Tag Archives: fashion

Paola Hernandez Spring 2009

Paola Hernandez presented a very languid and luxurious show today at the Soho Grand Hotel. After the hustle and bustle of Fashion Week, it was lovely to enjoy a couple glasses of wine and interact with the models. The Mexican-born designer, Hernandez, also circled the room, describing her all-white collection. The looks were mainly androgynous, with linen sandals and large talisman rings worn by both male and female models.

There was also a runway presentation, but the models walked with exaggerated, unhurried steps, pausing several times so we could see the subtle details in the white cotton and linen pieces. The dimly lit room also added to the dreamy ambiance – I liked how clean, crisp lines were accentuated even more with shadows.

The racerback, long v-neck dress was my favorite. From afar, the piece resembled fine gauge knitwear, but the ribs and deep scoop played well on jersey for a more lavish appearance.

There were many facets to the presentation which I really enjoyed – the trim trenchcoat looked incredibly modern with the ultra-high collar. The elastic waist-banded jumpsuit was super sporty. A sharp blazer thrown over Bermuda-style shorts was fun and preppy.

– Tiffany Chang

Vicente Villarin Spring 2009

Vicente Villarin made its debut runway presentation today at the House of Bumble. For Spring 2009, Designer Joanne Cordero Reyes offered a collection of ethereal dresses, aptly named “Light Against Sky”.

It was a cool combination of chiffon and rock as undulating ruffles and pleats carried its own beat. Cathedral elements such as vivid stained glass windows and marble cream pillars were transformed into feminine silhouettes. Reyes looked to bring “pure, modern elegance” by using romantic textures and architectural influences. Linen/cotton jackets featuring charming shoulder details brought flying buttresses to mind while statuesque forms illuminated an airy and soft serenity. My favorite was a gown with appliqué made to look like rose glass shards sprinkling over the landscape of the fabric. Details were not to be overlooked, with silver zippers and gold accented shoes as finishing touches.

I am truly excited to discover another contemporary Asian designer. Reyes is Filipino American and takes her greatest inspiration from her grandfather, Vicente Villarin Cordero, who was a composer. Reyes’ highly flirty, but incredibly sophisticated line is definitely something to include in your closet and look out for on red carpets!

– Tiffany Chang

Harlan Bel Spring 2009

Harlan BelI very much looked forward to Harlan Bel’s Spring 2009 show after learning that designer Brandy Lunsford draws inspiration from equestrian themes. Lunsford’s collections always feature tailored, functional pieces that convey “cool confidence and carefree beauty”.

There was something very dignified and noble in Lunsford’s presentation. Classic black and white formed the foundation of the collection, especially in the form of leather and silk. Pleasant jewel tones of turquoise, peridot, and amethyst emblazoned the sleek palette.

* * * * *

- **Stated exercise a**
List the jewel tones that the fashion show reviews name in the Harlan Bel section.
The rows that follow are unrelated to the fashion show reviews.

* * * * *

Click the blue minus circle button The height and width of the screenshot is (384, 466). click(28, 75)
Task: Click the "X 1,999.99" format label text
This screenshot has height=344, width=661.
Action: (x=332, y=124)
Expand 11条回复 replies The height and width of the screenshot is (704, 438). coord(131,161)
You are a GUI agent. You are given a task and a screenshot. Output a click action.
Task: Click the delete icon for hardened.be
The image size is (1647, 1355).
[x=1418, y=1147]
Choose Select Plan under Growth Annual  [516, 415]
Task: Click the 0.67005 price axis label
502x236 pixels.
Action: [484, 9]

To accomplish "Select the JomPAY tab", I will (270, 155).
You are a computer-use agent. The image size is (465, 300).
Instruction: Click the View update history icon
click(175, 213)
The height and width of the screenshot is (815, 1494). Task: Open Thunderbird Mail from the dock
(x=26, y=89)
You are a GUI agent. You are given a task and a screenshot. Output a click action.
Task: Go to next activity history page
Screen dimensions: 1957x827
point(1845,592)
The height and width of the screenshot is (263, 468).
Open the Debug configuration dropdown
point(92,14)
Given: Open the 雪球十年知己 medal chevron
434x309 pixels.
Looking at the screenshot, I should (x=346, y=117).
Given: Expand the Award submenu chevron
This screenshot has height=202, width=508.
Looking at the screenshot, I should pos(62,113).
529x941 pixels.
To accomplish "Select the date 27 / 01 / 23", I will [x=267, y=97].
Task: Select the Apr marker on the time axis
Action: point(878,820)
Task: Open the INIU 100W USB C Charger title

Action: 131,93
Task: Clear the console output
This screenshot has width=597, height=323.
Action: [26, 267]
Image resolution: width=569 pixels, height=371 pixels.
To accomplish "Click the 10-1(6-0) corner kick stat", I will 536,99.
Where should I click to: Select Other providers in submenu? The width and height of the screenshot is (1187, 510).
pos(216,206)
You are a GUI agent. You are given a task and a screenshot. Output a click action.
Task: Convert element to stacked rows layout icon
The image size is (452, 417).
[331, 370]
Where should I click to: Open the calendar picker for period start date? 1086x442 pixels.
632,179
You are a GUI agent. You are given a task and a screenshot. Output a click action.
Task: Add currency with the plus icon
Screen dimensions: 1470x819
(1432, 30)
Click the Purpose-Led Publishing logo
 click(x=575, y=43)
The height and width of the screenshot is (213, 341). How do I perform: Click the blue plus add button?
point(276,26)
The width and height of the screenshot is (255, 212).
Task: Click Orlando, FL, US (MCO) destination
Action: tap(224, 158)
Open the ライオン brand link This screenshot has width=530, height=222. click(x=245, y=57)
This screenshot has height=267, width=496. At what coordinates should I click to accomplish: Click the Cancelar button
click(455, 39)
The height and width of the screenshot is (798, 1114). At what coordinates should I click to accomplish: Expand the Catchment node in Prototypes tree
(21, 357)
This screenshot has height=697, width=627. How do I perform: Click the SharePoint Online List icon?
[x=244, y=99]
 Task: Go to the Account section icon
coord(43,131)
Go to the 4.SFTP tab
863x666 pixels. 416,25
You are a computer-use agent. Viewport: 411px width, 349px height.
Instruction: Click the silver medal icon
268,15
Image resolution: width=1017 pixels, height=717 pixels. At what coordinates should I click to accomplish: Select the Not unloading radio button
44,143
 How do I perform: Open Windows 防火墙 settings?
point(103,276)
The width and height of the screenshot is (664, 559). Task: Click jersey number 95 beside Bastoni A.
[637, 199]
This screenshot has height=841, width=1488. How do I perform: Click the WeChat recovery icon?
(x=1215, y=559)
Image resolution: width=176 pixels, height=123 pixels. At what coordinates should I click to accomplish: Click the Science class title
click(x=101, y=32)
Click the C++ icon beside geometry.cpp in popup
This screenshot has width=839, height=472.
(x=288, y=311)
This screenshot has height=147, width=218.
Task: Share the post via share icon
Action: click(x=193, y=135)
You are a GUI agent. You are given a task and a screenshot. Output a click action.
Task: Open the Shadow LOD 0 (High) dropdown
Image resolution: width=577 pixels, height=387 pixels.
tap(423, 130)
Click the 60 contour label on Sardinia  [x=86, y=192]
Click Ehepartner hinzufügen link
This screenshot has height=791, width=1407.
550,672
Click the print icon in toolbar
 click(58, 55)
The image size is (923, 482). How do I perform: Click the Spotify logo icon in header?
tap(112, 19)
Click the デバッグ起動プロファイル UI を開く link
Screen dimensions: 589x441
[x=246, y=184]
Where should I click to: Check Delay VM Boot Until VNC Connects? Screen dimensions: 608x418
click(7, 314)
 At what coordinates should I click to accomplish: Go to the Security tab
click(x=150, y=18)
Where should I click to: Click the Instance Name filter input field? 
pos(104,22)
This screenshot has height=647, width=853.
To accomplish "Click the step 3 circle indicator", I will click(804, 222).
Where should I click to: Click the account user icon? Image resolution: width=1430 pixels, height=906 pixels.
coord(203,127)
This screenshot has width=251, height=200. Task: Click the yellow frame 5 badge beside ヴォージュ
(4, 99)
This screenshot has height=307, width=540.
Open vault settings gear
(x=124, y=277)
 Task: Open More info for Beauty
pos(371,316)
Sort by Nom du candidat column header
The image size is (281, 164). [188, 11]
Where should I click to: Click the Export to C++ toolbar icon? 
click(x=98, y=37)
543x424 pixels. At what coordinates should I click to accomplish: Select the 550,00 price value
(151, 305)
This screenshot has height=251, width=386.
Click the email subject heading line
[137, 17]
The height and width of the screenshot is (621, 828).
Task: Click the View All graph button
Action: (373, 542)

* * * * *

- **Stated exercise b**
Please output the rows as a numbered list with blank lines left out, starting with the line containing "Task: Open More info for Beauty" and going on through the end of the rows.

- **Output a**
Turquoise, peridot, amethyst

- **Output b**
1.  Task: Open More info for Beauty
2. pos(371,316)
3. Sort by Nom du candidat column header
4. The image size is (281, 164). [188, 11]
5. Where should I click to: Click the Export to C++ toolbar icon? 
6. click(x=98, y=37)
7. 543x424 pixels. At what coordinates should I click to accomplish: Select the 550,00 price value
8. (151, 305)
9. This screenshot has height=251, width=386.
10. Click the email subject heading line
11. [137, 17]
12. The height and width of the screenshot is (621, 828).
13. Task: Click the View All graph button
14. Action: (373, 542)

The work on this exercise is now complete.